El organismo expresó su preocupación por el aumento de las denuncias por malos tratos desde 2024.

“En particular, inquietan las informaciones recibidas que denuncian actos de tortura y/o malos tratos, como golpes, amenazas, humillaciones, prácticas violentas de ‘bienvenida’ e ‘interrogatorios coercitivos, presuntamente cometidos por agentes penitenciarios y de policía’”, se destaca en el informe.
En diálogo con Tiempo, Guillermo Nicora, director de Área de Cárceles y Políticas Penitenciarias del INECIP, puntualizó: “Es muy importante el paso que ha dado este año el Comité. Tal como venimos sosteniendo desde INECIP, el CAT ha dicho muy claramente que se debe terminar de manera urgente con esas detenciones inhumanas en condiciones degradantes. Y que los jueces deben disponer, luego de la formulación de cargos contra el detenido, su libertad con medidas que aseguren su presencia, o en todo caso, la prisión preventiva, en un establecimiento penitenciario adecuado».
El especialista argumentó que tanto «en este y en otros temas, el Comité ha escuchado las voces de la sociedad civil, que se expresaron en un marco de pluralismo y de auténtica preocupación frente al severo deterioro del Estado de derecho”.
El CAT insta a garantizar un trato adecuado a quienes permanecen bajo custodia en estas instalaciones, mientras se busca una solución urgente para poner fin a esta práctica. Esto implica asegurar el acceso inmediato a atención médica, instalaciones sanitarias en condiciones, agua potable y una alimentación suficiente, así como la posibilidad de acceder a espacios al aire libre o zonas de recreación.
Además, el Estado Parte debe realizar una evaluación diligente para determinar si las personas detenidas en estas dependencias policiales pueden beneficiarse de alternativas a la detención.
El fortalecimiento de los mecanismos institucionales de garantía y la evaluación sobre alternativas a la prisión son acciones que tienen un claro destinatario: el Poder Judicial. En ese sentido, y sin dejar de lado las responsabilidades que caben a otros poderes, son los jueces y las juezas los garantes últimos de las condiciones de detención. Y todas las personas detenidas por períodos prolongados en una comisaría lo están por una decisión judicial. Son los jueces y las juezas quienes deben cumplir con este mandato de revisar posibles medidas alternativas a la enorme cantidad de casos en donde esas medidas serían posibles y útiles para evitar riesgos procesales.
Además, al hablar de promover el traslado a centros de detención adecuados después de la formulación de cargos, el CAT le está recordando a los jueces cuál es su función en esa audiencia inicial: o mantener la privación de la libertad en un espacio apto para detenciones de largo plazo (siempre que exista lugar disponible) o, en su defecto, liberar a la persona. El retorno a la comisaría luego de la formulación de cargos constituye una gravísima violación al deber jurisdiccional de prevención de la tortura que el organismo especializado de Naciones Unidas, acertadamente, se ocupa de destacar.

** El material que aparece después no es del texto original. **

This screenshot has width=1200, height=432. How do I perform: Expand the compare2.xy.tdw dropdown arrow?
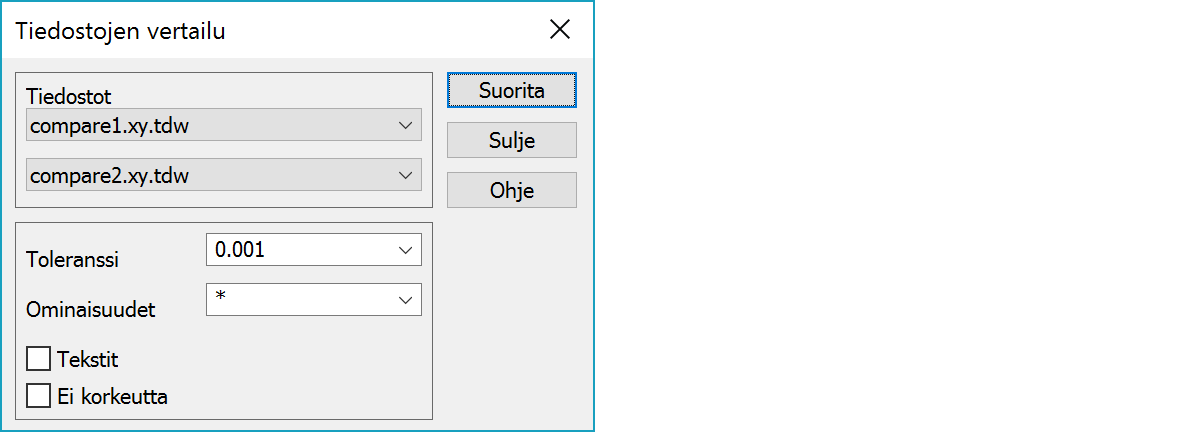coord(405,176)
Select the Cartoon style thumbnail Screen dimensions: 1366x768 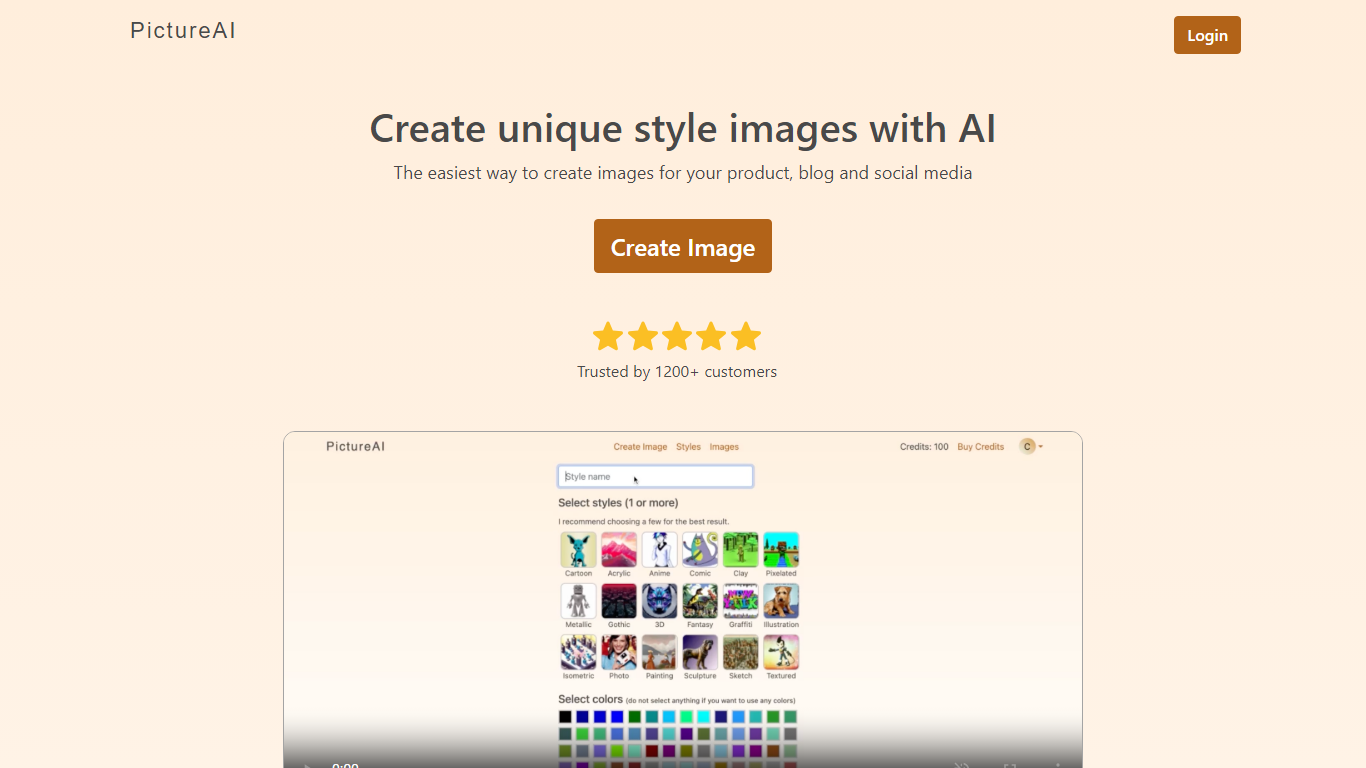pos(578,550)
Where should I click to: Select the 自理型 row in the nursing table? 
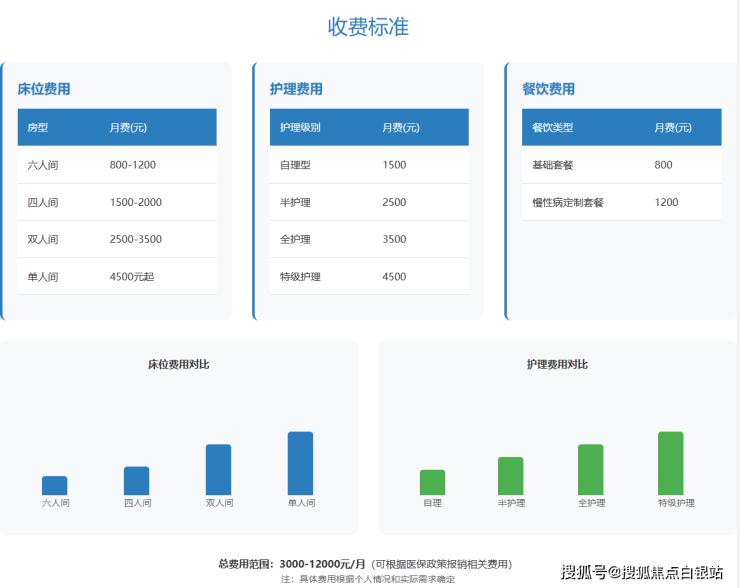[x=368, y=165]
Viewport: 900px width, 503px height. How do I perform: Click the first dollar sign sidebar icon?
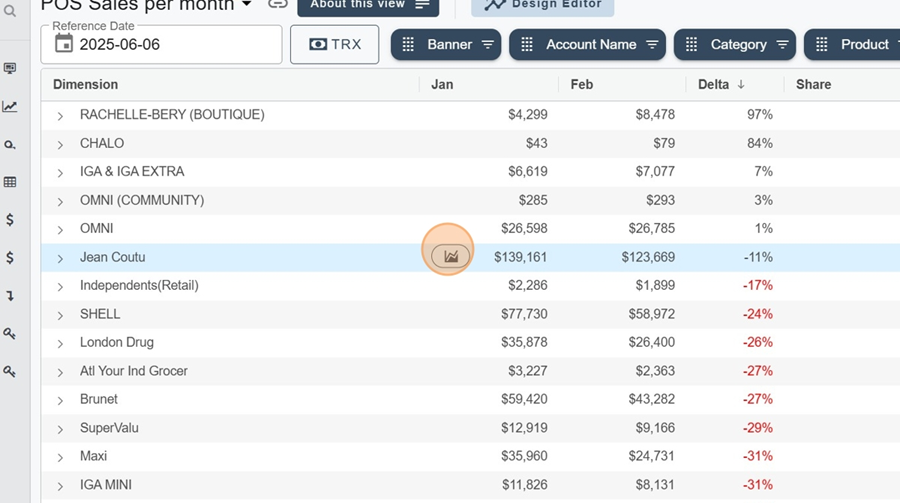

Las recomendaciones del CAT se inscriben en la misma línea de lo señalado por el INECIP en el informe presentado en octubre pasado; hacen especial énfasis en la situación de las comisarías como una situación de tortura y marcan la necesidad de reforzar el rol de los órganos garantes.

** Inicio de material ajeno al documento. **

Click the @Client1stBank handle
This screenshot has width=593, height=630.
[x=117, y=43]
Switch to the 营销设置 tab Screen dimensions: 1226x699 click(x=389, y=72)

El CAT solicitó que, a más tardar el 28 de noviembre de 2026, se otorgue información sobre el seguimiento dado a las recomendaciones. Incumplirlas expone a Argentina a responsabilidad internacional en una materia tan sensible para nuestra historia: la prevención de la tortura.
Las observaciones de la CAT describen situaciones vergonzosas para nuestro sistema penal. Este órgano de Naciones Unidas expresó “su seria preocupación por las situaciones de detención prolongada, incluyéndose informes de casos en los que algunas personas han sido retenidas por más de seis meses o inclusive más de un año, en comisarías y otras dependencias policiales que, por su propia naturaleza, no están diseñadas para estancias de larga duración”.
El Comité describió las condiciones de detención como sumamente deficientes, tales como celdas sin ventilación ni luz natural, falta de instalaciones sanitarias adecuadas, escaso acceso a agua potable y alimentación insuficiente y la falta de espacios al aire libre o zonas de recreo. Además, se observan demoras significativas en la atención médica a las personas detenidas.
Por otro lado, el informe aborda temas como la falta de salvaguardias legales fundamentales de las personas detenidas y el uso excesivo de la fuerza en protestas sociales, entre otros. También se destacan situaciones locales, como las detenciones masivas sin supervisión judicial en el marco de “operativos preventivos” en Tucumán, en los procedimientos de “orden y limpieza” en la Ciudad Autónoma de Buenos Aires y en la provincia de Buenos Aires contra personas en situación de calle.